▶ **Your task**: Reproduce each line of the records below word for word.

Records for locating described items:
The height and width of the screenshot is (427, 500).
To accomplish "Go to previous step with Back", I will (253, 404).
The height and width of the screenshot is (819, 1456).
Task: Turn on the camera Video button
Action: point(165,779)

▶ **Response for this exercise**:
The height and width of the screenshot is (427, 500).
To accomplish "Go to previous step with Back", I will (253, 404).
The height and width of the screenshot is (819, 1456).
Task: Turn on the camera Video button
Action: point(165,779)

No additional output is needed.